[PROVIDED PASSAGE]
And he got good at it over the decades and he was involved in all these different campaigns, including the ones that he got him his job in Washington. But, finally, this campaign pro who had run all of these expertly Confederate race-based campaigns, he finally decided the next candidate he knew of to run for the next big open seat in North Carolina would be himself.

And so, he denounced Frank Porter Graham`s beloved UNC as the university of Negroes and communists. And he proclaimed that the Civil Rights Act of 1964 was the, quote, "single most dangerous piece of legislation introduced in Congress."

And he ran himself for the United States Senate seat in North Carolina, that was opened in 1972. And that is how we got Jesse Helms, and Jesse Helms, Senator Helms, he ultimately got to the Senate too late to stop the hated Voting Rights Act the first time around, because he didn`t get there until the 1970s, but when the Voting Rights Act was up for reauthorization for the first time in 1982, Jesse Helms filibustered it in his words, until the cows came home. He did everything he could to try to get rid of the Voting Rights Act. That was 1982.

In 1983, he led an epic filibuster of the federal holiday that would honor Martin Luther King. When he finally relented with his Martin Luther King filibuster, after days of stopping that holiday, the "AP" interviewed him about what he had done. This was kind of amazing. I stumbled across this today and I was looking at old newspaper clippings.

Quote, "He said in an interview he realized his opposition to the bill and his comments about King had angered the black community. But Helms said he didn`t expect to get much black support in his reelection bid anyway."

Quote, "I face reality. The blacks have a history of voting Democratic down the line." And so, screw Martin Luther King.

Jesse Helms did overlap with one African-American senator during his entire tenure in the United States Senate. He overlapped with Carol Moseley Braun famously in 1993. Jesse Helms got into a Senate elevator with her and one of her staffers and Senator Orrin Hatch of Utah.

According to all involved, Jesse Helms looked at Carol Moseley Braun, his fellow senator, and then he turned to Orrin Hatch, and he said quote, "Watch me make her cry. I`m going to make her cry. I`m going to sing `Dixie` until she cries."

And Carol Moseley-Braun and her secretary later described it to "The L.A. Times". They said he did get right in her face and sing Dixie in her face, oh, I wish I was in the land of cotton, old times there are not forgotten. Watch it all. Make her cry.

Jesse Helms` epic filibuster against the Martin Luther King holiday, it`s interesting that the "AP" asked him like, are you worried how it would affect you politically? Like you`re in a state with a lot of black voters.

Not only was he worried about it. He was doing it on purpose. That is what he was building his political capital on. Filibustering, that was something he came back to again and again and again in his political life, proudly. That was something but he was not ashamed of it. That was something he used in all of his reelection efforts thereafter, because it can spike a particular white vote if you do stuff like that even if it costs you most of your black vote or all of your black vote. Can you go negative on the black vote?

[LISTED ENTRIES]
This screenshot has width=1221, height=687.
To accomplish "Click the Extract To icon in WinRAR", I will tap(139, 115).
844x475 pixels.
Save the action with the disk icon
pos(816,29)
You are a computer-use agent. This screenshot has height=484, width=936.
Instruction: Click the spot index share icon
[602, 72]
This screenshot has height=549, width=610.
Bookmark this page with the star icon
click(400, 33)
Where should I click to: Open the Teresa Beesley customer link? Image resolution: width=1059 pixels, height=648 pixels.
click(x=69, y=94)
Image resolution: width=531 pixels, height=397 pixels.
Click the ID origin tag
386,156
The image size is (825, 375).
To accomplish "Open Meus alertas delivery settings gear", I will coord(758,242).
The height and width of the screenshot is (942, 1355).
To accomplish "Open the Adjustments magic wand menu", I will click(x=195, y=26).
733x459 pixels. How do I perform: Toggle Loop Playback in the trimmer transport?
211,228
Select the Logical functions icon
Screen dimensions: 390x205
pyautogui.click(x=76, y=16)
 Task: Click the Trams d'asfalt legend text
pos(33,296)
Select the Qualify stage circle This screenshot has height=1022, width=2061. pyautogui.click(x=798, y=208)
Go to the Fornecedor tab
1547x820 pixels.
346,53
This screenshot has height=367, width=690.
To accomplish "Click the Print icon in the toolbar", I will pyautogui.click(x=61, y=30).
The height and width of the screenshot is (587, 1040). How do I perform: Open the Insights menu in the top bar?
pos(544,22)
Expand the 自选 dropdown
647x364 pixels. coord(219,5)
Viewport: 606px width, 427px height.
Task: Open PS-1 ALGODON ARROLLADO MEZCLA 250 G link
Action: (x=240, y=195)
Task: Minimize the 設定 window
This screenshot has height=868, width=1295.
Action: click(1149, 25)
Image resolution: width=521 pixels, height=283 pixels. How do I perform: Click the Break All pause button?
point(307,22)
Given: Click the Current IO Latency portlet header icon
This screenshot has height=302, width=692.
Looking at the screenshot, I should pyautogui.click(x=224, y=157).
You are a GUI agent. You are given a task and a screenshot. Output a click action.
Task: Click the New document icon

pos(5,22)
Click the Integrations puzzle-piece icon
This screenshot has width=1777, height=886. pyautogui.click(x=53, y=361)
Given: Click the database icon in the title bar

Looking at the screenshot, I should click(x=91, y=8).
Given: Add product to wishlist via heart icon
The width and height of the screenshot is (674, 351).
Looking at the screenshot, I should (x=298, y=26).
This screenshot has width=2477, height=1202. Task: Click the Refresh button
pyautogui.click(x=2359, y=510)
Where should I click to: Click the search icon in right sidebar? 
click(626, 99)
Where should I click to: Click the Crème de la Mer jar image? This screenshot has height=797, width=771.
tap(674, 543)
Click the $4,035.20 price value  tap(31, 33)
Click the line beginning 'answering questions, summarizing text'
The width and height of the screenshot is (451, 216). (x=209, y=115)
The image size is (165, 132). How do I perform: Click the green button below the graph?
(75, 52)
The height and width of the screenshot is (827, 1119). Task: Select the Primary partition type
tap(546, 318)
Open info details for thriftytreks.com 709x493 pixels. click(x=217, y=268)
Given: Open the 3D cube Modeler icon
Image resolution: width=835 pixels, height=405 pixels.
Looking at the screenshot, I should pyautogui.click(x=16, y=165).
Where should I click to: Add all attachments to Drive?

[PROBLEMS TO SOLVE]
1. Return everything in the passage on Jesse Helms from "And he got good" down to "would be himself.", copied word for word.
2. According to the passage on Jesse Helms, why was Helms unable to stop the Voting Rights Act the first time around? Answer in one to three sentences.

[SOLUTIONS FOR EACH TASK]
1.
And he got good at it over the decades and he was involved in all these different campaigns, including the ones that he got him his job in Washington. But, finally, this campaign pro who had run all of these expertly Confederate race-based campaigns, he finally decided the next candidate he knew of to run for the next big open seat in North Carolina would be himself.

2. Helms got to the Senate too late, because he didn't arrive there until the 1970s. His first chance to act against the law came when it was up for reauthorization in 1982, and he filibustered it then.